The cause was complications from Alzheimer’s disease, said her friend Eric Krebs, who produced an off-Broadway theatrical adaptation of her 1973 debut, “My Secret Garden.”
Friday was living in London, penning sex and courtship columns for Cosmopolitan magazine, when she decided to follow in the footsteps of writers such as David Reuben and the pseudonymous “J.,” whose 1969 sex manuals “Everything You Always Wanted to Know About Sex (But Were Afraid to Ask)” and “The Sensuous Woman” had become nightstand staples for millions of Americans.

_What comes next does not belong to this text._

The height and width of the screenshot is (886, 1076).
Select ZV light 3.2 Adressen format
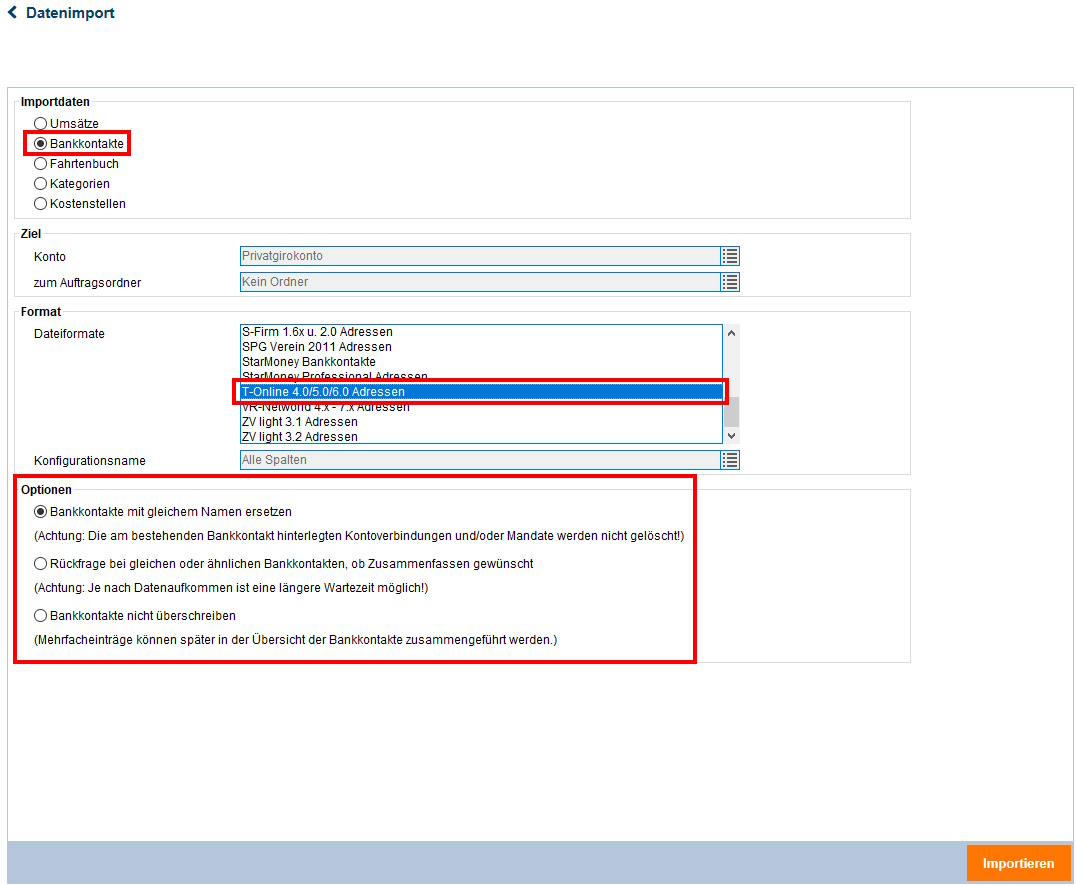click(299, 437)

Placing an anonymous advertisement in newspapers and magazines, she received hundreds of letters and conducted scores of interviews that formed the basis of “My Secret Garden,” a survey of female sexual fantasies that aimed to show women there was nothing shameful or embarrassing about such daydreams — and to show men that women’s sexual imaginations existed.
“I’ve always suspected that women have richer, wilder fantasies than men,” novelist Henry Miller wrote in an assessment of the book, which featured chapters such as “The Sexuality of Terror, or, ‘Help, I’m Out of Control, Thank God!’” The fantasies Friday cited ranged from violent rape dreams and visions of bestiality (too many, psychologists and sex therapists said) to imaginative chronicles of “group gropes” and adventurous vacuum-cleaner nozzles.
The book sold more than 2 million copies and established Friday “as the liberator of the female libido,” Newsday wrote. In the coming years she appeared as a frequent guest of talk-show hosts Bill Maher, Larry King, Tom Snyder and Oprah Winfrey, where her frank discussions of sexuality made her a progressive foil to many conservative commentators.